§ Extrait:
------------

Notaires : comment aborder concrètement sa communication ?

Notaires : comment aborder concrètement sa communication ?
  • Communication
  • déontologie
  • Notaires

Autant officiers ministériels que chefs d’entreprises, les notaires doivent communiquer pour se développer comme tout acteur économique. Si le bouche-à-oreille et les recommandations restent essentiels, les leviers de communication...

Temps de lecture : 4″

Une tribune de Pascal Mendak, directeur conseil chez Eliott & Markus.

Notaires : comment aborder concrètement sa communication ?

Autant officiers ministériels que chefs d’entreprises, les notaires doivent communiquer pour se développer comme tout acteur économique. Si le bouche-à-oreille et les recommandations restent essentiels, les leviers de communication pourront être déployés opportunément, dans le strict respect de la déontologie notariale. Beaucoup de notaires méconnaissent encore les possibilités offertes de s’exprimer, afin de mettre en valeur ses expertises et son savoir-faire, tout en satisfaisant aux règles professionnelles par la mise en place d’une véritable stratégie de communication, simple et efficace.

Publicité et communication : des frontières ambigües

Les ambiguïtés entre publicité et communication perdurent, et les débats dépassent largement la sphère juridique. Si l’on se rapporte au Règlement national des notaires, l’article 4.4.1 dispose que :

« Toute publicité à caractère personnel est interdite au notaire. Toute autre communication à l’attention du public peut faire l’objet d’un contrôle a posteriori par la chambre des notaires en vue de vérifier sa conformité aux règles déontologiques ».

------------

§ Extrait des données:
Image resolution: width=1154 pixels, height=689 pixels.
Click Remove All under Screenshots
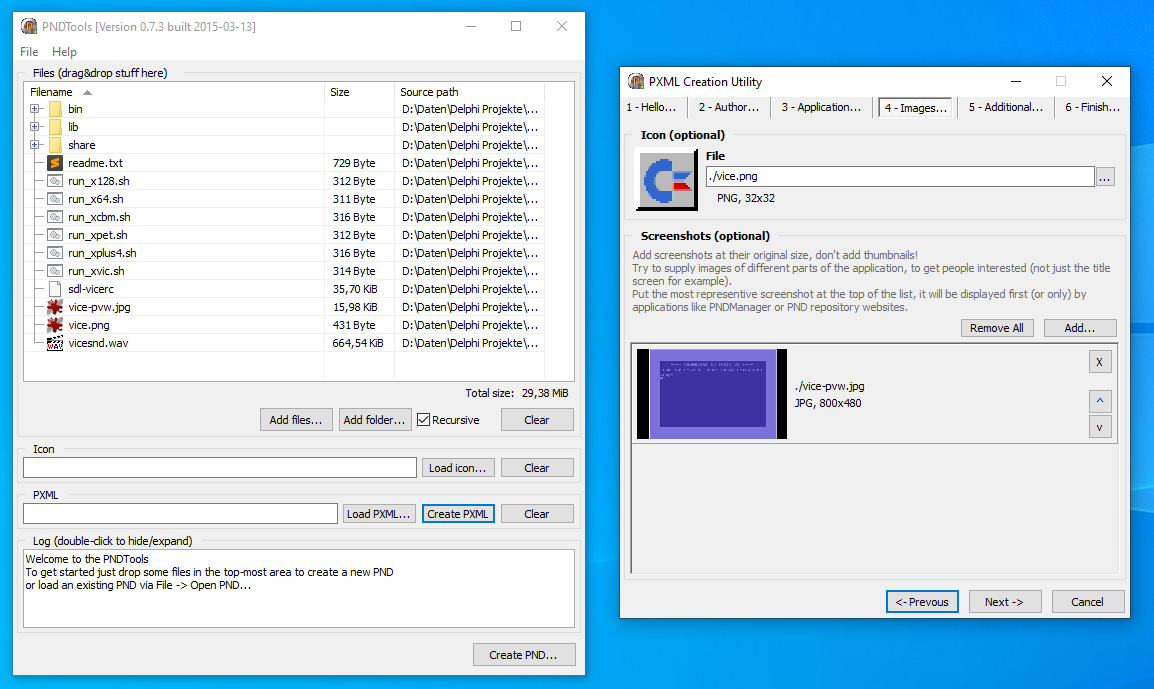[x=997, y=327]
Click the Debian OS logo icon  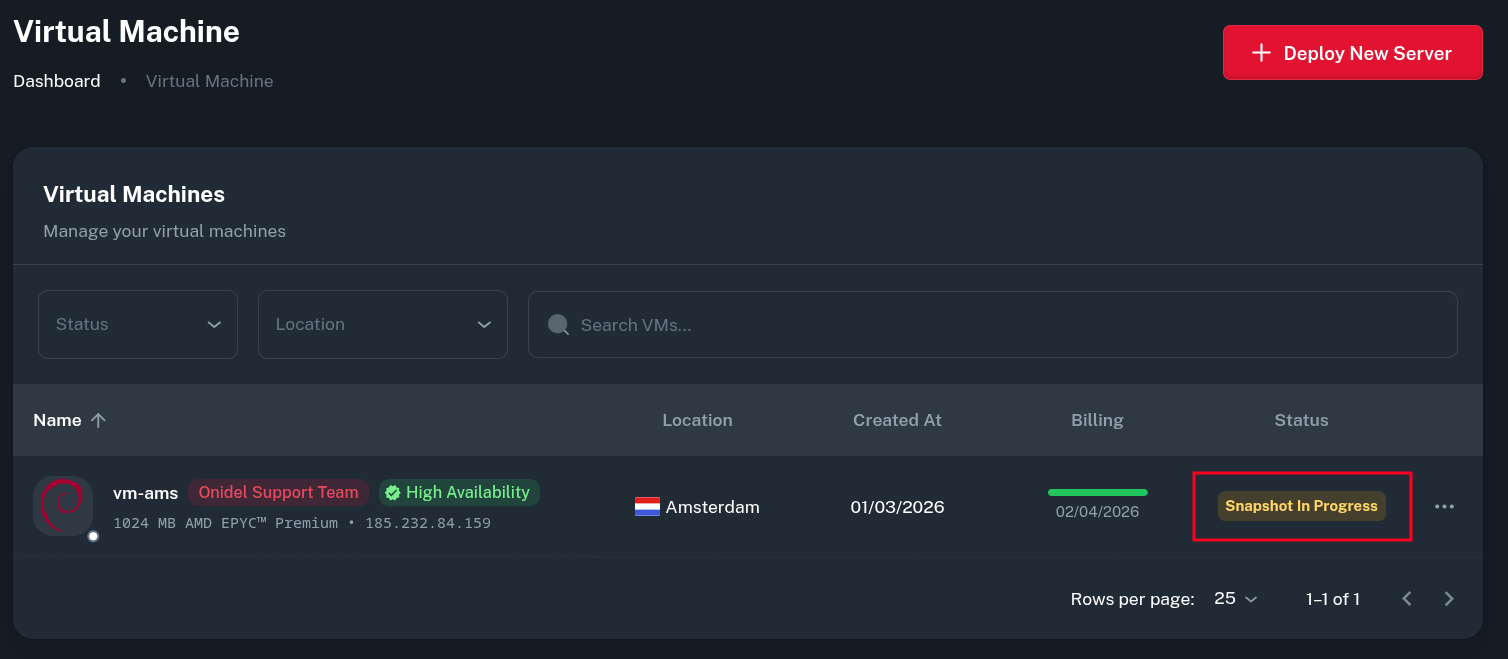[63, 505]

------------

§ Liste des tâches:
1 - Dressez la liste des mots-clés affichés sous le titre de l'extrait.
2 - D'après l'extrait, quel article du Règlement national des notaires interdit au notaire toute publicité à caractère personnel ?
3 - Poursuivez l'extrait sur la communication des notaires à partir de sa dernière phrase.

§ Réponses:
1 - Communication, déontologie, Notaires

2 - L'article 4.4.1.

3 -
Le Guide pratique de la communication publié en 2019 par le Conseil Supérieur du Notariat définit la publicité comme « un moyen de communication utilisant le plus souvent un support payant (espace publicitaire en presse, radio, internet, affichage…) pour le compte d’un émetteur ».

Quant à la publicité destinée à faire connaître le notaire en général et ses services, elle relève des instances représentatives de la profession [1] . Les prises de parole sur l’évolution de la profession et ses réformes, l’impact des textes ou projets sur la profession en général restent également du ressort des institutions professionnelles.

Qu’en conclure ? Au-delà de sa publicité personnelle, le notaire dispose de tout un espace d’actions possibles permettant à chaque office notarial, quelle que soit son importance, de s’exprimer et communiquer tout en respectant les règles déontologiques de la profession.

Les règles ont récemment évolué avec la possibilité pour le notaire de faire de la sollicitation personnalisée [2].

Comment communiquer ?

Avant toute action de communication, l’office notarial doit fixer les axes de sa stratégie, soit un ensemble d’actions et les moyens pour atteindre les objectifs définis. Si les fondamentaux doivent être rigoureusement respectés (mission de service public, obligation de réaliser les actes courants pour leurs clients, interdiction de faire de la publicité personnelle…), les notaires peuvent également développer leurs compétences et obtenir des certificats de spécialisation,[3] disposer de compétences en langues étrangères ou bien encore en médiation.

Cette étape préalable de réflexion, menée entre les associés, permettra de faciliter les prochaines phases de la communication. Elle pourra être utilement réalisée avec l’accompagnement d’un consultant en stratégie.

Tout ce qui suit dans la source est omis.